►

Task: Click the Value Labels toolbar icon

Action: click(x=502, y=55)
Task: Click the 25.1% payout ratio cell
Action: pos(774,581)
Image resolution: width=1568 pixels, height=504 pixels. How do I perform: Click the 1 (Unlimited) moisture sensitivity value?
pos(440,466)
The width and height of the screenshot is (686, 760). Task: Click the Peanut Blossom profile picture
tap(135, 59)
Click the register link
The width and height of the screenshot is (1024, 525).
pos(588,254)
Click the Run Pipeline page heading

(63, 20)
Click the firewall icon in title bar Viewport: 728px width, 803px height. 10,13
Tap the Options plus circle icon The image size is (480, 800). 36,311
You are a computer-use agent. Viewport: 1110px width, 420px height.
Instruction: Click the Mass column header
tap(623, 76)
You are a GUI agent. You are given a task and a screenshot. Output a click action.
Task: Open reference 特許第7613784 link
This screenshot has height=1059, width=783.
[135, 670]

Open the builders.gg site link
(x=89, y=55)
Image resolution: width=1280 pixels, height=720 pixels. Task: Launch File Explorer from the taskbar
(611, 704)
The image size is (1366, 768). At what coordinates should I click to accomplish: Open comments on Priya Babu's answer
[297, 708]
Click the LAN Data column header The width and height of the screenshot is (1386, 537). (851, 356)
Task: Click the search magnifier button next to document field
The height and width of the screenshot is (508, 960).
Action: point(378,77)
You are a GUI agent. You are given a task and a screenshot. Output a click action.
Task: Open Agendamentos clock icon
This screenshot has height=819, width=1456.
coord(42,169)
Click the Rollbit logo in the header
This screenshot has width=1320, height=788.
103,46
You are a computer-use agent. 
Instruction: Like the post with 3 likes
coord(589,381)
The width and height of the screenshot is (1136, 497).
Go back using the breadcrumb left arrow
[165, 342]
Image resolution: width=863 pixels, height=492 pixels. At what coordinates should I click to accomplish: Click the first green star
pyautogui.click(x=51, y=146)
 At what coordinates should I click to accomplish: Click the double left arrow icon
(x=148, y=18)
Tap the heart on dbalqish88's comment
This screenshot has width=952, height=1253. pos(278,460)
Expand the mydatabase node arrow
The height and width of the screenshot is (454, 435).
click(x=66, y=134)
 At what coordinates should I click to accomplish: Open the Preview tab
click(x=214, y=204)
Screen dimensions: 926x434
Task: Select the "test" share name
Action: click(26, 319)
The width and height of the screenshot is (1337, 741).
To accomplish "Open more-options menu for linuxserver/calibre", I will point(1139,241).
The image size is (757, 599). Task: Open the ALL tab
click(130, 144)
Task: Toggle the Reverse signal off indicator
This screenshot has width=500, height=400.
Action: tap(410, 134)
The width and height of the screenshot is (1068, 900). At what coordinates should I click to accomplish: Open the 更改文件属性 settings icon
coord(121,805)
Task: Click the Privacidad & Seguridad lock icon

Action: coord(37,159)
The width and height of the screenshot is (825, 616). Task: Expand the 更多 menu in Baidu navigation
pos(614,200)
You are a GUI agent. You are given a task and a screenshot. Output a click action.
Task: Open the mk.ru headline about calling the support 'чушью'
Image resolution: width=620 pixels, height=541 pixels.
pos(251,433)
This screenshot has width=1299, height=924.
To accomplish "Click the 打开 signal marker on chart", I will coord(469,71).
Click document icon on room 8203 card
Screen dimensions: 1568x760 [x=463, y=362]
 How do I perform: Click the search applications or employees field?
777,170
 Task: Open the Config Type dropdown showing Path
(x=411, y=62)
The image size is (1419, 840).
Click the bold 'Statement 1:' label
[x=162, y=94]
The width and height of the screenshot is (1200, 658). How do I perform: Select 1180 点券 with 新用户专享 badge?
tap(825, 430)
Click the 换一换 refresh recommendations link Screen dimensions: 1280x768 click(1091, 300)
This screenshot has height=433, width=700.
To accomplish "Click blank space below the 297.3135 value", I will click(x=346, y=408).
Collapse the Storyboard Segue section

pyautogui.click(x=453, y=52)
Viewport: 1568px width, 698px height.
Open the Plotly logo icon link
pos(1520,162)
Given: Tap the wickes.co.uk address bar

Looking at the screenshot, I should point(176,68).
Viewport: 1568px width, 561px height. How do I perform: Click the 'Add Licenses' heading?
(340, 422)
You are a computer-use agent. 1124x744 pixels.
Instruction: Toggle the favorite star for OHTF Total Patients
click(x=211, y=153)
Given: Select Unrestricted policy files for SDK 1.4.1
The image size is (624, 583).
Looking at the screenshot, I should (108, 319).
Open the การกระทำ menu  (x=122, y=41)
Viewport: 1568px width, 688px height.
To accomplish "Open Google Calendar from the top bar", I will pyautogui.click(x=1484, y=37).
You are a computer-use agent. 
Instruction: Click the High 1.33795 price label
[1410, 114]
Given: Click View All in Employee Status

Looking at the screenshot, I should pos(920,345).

◄

Output the whole listing exactly, leaving nothing out.

Task: Click the Value Labels toolbar icon

Action: click(x=502, y=55)
Task: Click the 25.1% payout ratio cell
Action: pos(774,581)
Image resolution: width=1568 pixels, height=504 pixels. How do I perform: Click the 1 (Unlimited) moisture sensitivity value?
pos(440,466)
The width and height of the screenshot is (686, 760). Task: Click the Peanut Blossom profile picture
tap(135, 59)
Click the register link
The width and height of the screenshot is (1024, 525).
pos(588,254)
Click the Run Pipeline page heading

(63, 20)
Click the firewall icon in title bar Viewport: 728px width, 803px height. 10,13
Tap the Options plus circle icon The image size is (480, 800). 36,311
You are a computer-use agent. Viewport: 1110px width, 420px height.
Instruction: Click the Mass column header
tap(623, 76)
You are a GUI agent. You are given a task and a screenshot. Output a click action.
Task: Open reference 特許第7613784 link
This screenshot has height=1059, width=783.
[135, 670]

Open the builders.gg site link
(x=89, y=55)
Image resolution: width=1280 pixels, height=720 pixels. Task: Launch File Explorer from the taskbar
(611, 704)
The image size is (1366, 768). At what coordinates should I click to accomplish: Open comments on Priya Babu's answer
[297, 708]
Click the LAN Data column header The width and height of the screenshot is (1386, 537). (851, 356)
Task: Click the search magnifier button next to document field
The height and width of the screenshot is (508, 960).
Action: point(378,77)
You are a GUI agent. You are given a task and a screenshot. Output a click action.
Task: Open Agendamentos clock icon
This screenshot has height=819, width=1456.
coord(42,169)
Click the Rollbit logo in the header
This screenshot has width=1320, height=788.
103,46
You are a computer-use agent. 
Instruction: Like the post with 3 likes
coord(589,381)
The width and height of the screenshot is (1136, 497).
Go back using the breadcrumb left arrow
[165, 342]
Image resolution: width=863 pixels, height=492 pixels. At what coordinates should I click to accomplish: Click the first green star
pyautogui.click(x=51, y=146)
 At what coordinates should I click to accomplish: Click the double left arrow icon
(x=148, y=18)
Tap the heart on dbalqish88's comment
This screenshot has width=952, height=1253. pos(278,460)
Expand the mydatabase node arrow
The height and width of the screenshot is (454, 435).
click(x=66, y=134)
 At what coordinates should I click to accomplish: Open the Preview tab
click(x=214, y=204)
Screen dimensions: 926x434
Task: Select the "test" share name
Action: click(26, 319)
The width and height of the screenshot is (1337, 741).
To accomplish "Open more-options menu for linuxserver/calibre", I will point(1139,241).
The image size is (757, 599). Task: Open the ALL tab
click(130, 144)
Task: Toggle the Reverse signal off indicator
This screenshot has width=500, height=400.
Action: tap(410, 134)
The width and height of the screenshot is (1068, 900). At what coordinates should I click to accomplish: Open the 更改文件属性 settings icon
coord(121,805)
Task: Click the Privacidad & Seguridad lock icon

Action: coord(37,159)
The width and height of the screenshot is (825, 616). Task: Expand the 更多 menu in Baidu navigation
pos(614,200)
You are a GUI agent. You are given a task and a screenshot. Output a click action.
Task: Open the mk.ru headline about calling the support 'чушью'
Image resolution: width=620 pixels, height=541 pixels.
pos(251,433)
This screenshot has width=1299, height=924.
To accomplish "Click the 打开 signal marker on chart", I will coord(469,71).
Click document icon on room 8203 card
Screen dimensions: 1568x760 [x=463, y=362]
 How do I perform: Click the search applications or employees field?
777,170
 Task: Open the Config Type dropdown showing Path
(x=411, y=62)
The image size is (1419, 840).
Click the bold 'Statement 1:' label
[x=162, y=94]
The width and height of the screenshot is (1200, 658). How do I perform: Select 1180 点券 with 新用户专享 badge?
tap(825, 430)
Click the 换一换 refresh recommendations link Screen dimensions: 1280x768 click(1091, 300)
This screenshot has height=433, width=700.
To accomplish "Click blank space below the 297.3135 value", I will click(x=346, y=408).
Collapse the Storyboard Segue section

pyautogui.click(x=453, y=52)
Viewport: 1568px width, 698px height.
Open the Plotly logo icon link
pos(1520,162)
Given: Tap the wickes.co.uk address bar

Looking at the screenshot, I should point(176,68).
Viewport: 1568px width, 561px height. How do I perform: Click the 'Add Licenses' heading?
(340, 422)
You are a computer-use agent. 1124x744 pixels.
Instruction: Toggle the favorite star for OHTF Total Patients
click(x=211, y=153)
Given: Select Unrestricted policy files for SDK 1.4.1
The image size is (624, 583).
Looking at the screenshot, I should (108, 319).
Open the การกระทำ menu  (x=122, y=41)
Viewport: 1568px width, 688px height.
To accomplish "Open Google Calendar from the top bar", I will pyautogui.click(x=1484, y=37).
You are a computer-use agent. 
Instruction: Click the High 1.33795 price label
[1410, 114]
Given: Click View All in Employee Status

Looking at the screenshot, I should pos(920,345).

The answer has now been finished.